C’è chi ancora storce il naso e chi non vede l’ora di assistere al trionfo di Greta Gerwig e Saoirse Ronan alla 90esima edizione degli Oscar. Perché Lady Bird è così: non lascia indifferenti e travolge chiunque con la sua energica freschezza.
Una forza vulcanica che ha spinto il film fino al Dolby Theatre e che, al tempo stesso, domina l’irrequieta protagonista: un’adolescente di provincia alla ricerca di se stessa, pronta a scoprire quale sarà il suo futuro. Lady Bird non è “boyhood al femminile” come qualcuno lo ha etichettato con troppa fretta, ma è il racconto di una giovane donna che lotta contro tutto e tutti (soprattutto contro se stessa) per trovare la propria identità lungo una strada fatta di coraggio, indipendenza e voglia di uscire dagli schemi della mediocrità borghese.
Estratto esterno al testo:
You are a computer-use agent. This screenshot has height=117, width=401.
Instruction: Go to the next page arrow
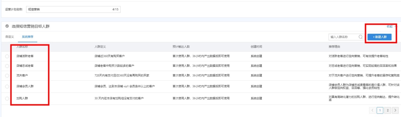[395, 110]
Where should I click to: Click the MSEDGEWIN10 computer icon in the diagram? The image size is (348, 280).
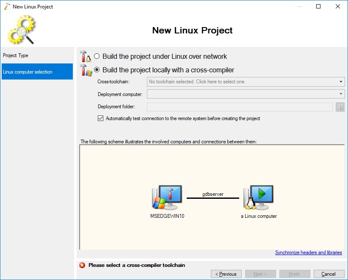[167, 198]
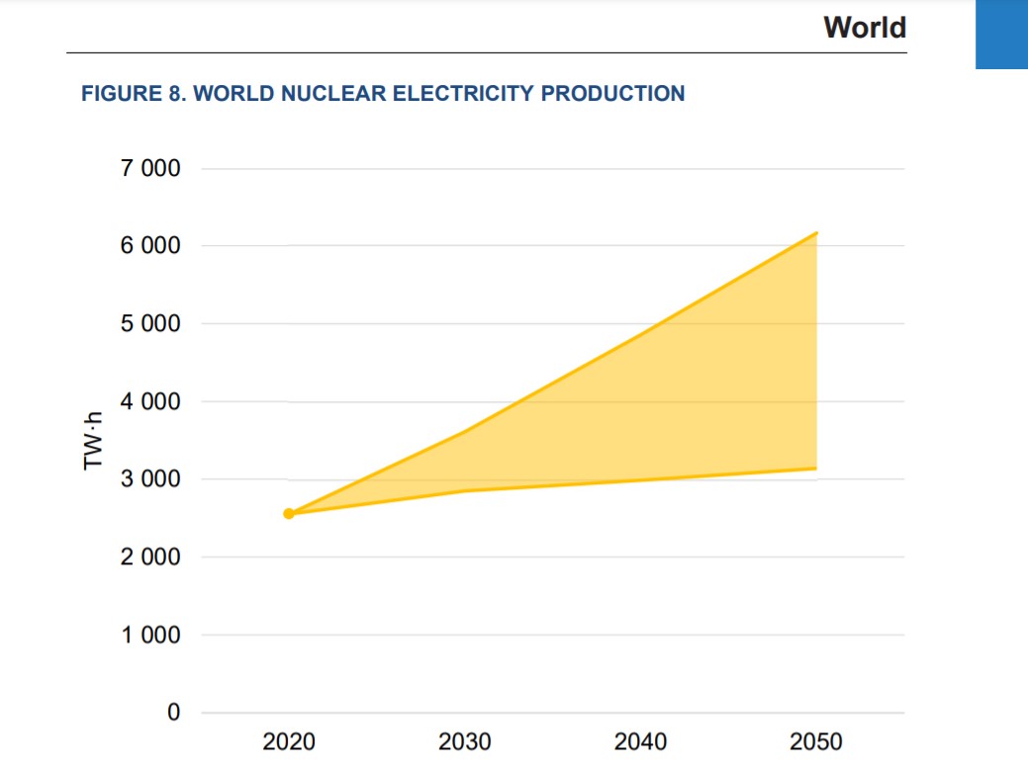Click the Figure 8 chart title
Viewport: 1028px width, 770px height.
point(383,94)
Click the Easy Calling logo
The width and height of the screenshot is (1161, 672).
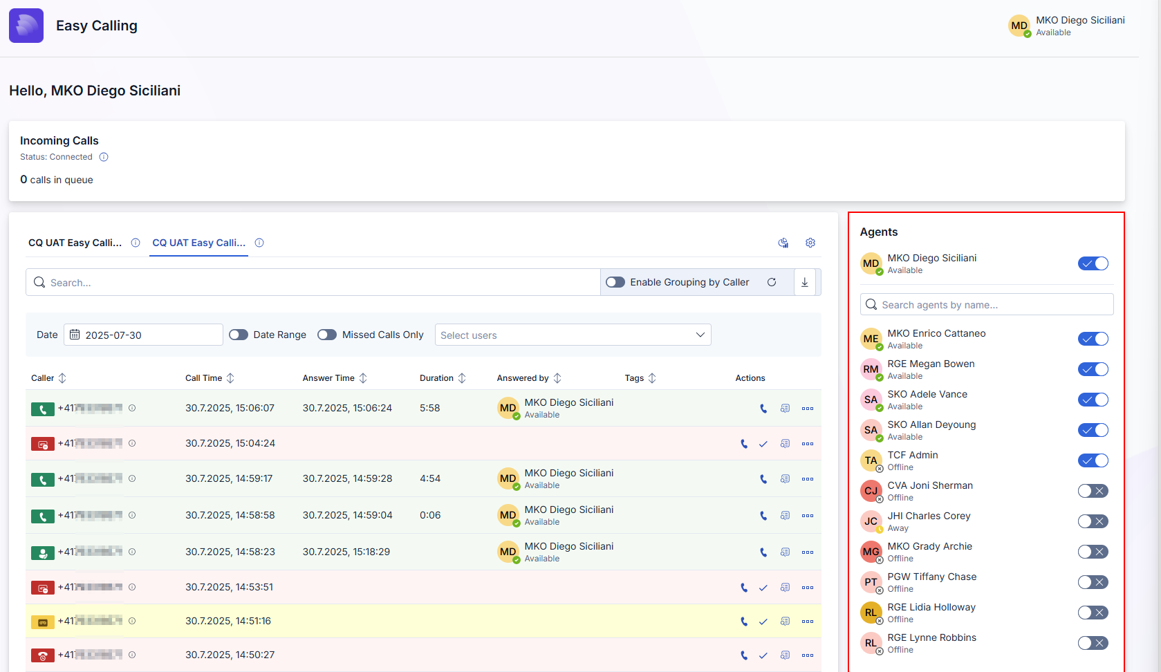26,25
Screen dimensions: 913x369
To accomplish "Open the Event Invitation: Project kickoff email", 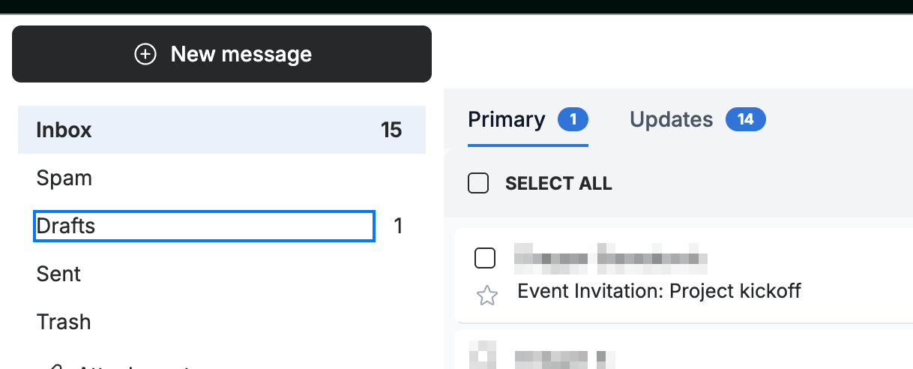I will pyautogui.click(x=660, y=291).
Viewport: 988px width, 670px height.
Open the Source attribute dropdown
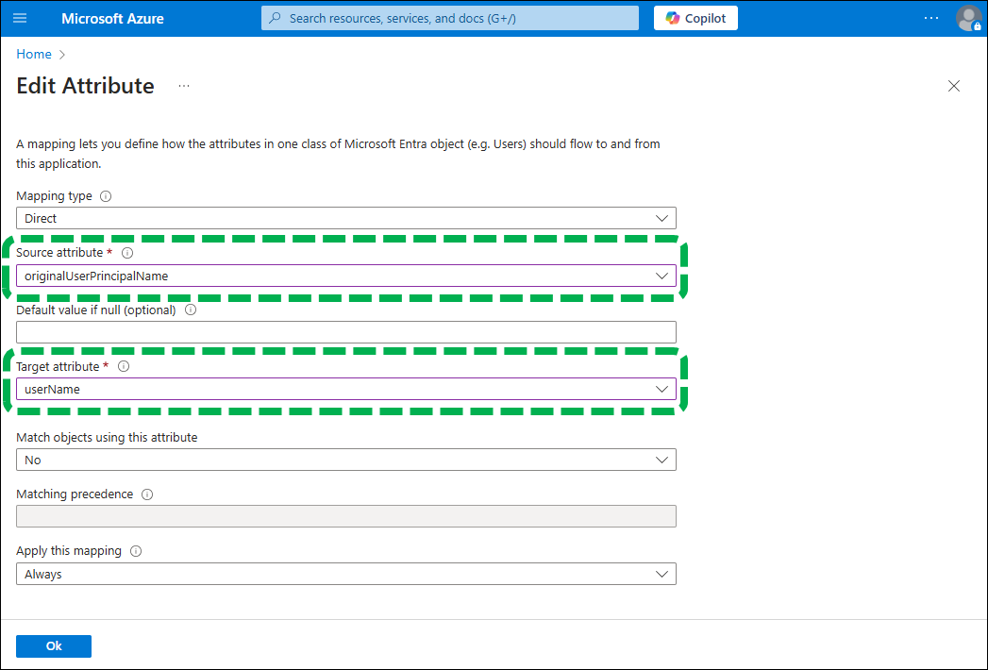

Nel film semi-autobiografico Gerwig ci parla della sua Sacramento e della sua adolescenza ma, di fatto, porta sul grande schermo un pezzo dell’esistenza di tutti: quel momento in cui i sogni e le aspirazioni muovono ogni nostro passo mentre la testa è piena di progetti da realizzare e la realtà ci va quasi stretta con tutti i suoi difetti (un padre disoccupato, una madre imperfetta, un amore da dimenticare). Circostanze passeggere e trascurabili quando davanti a sé c’è ancora una vita intera da inventare.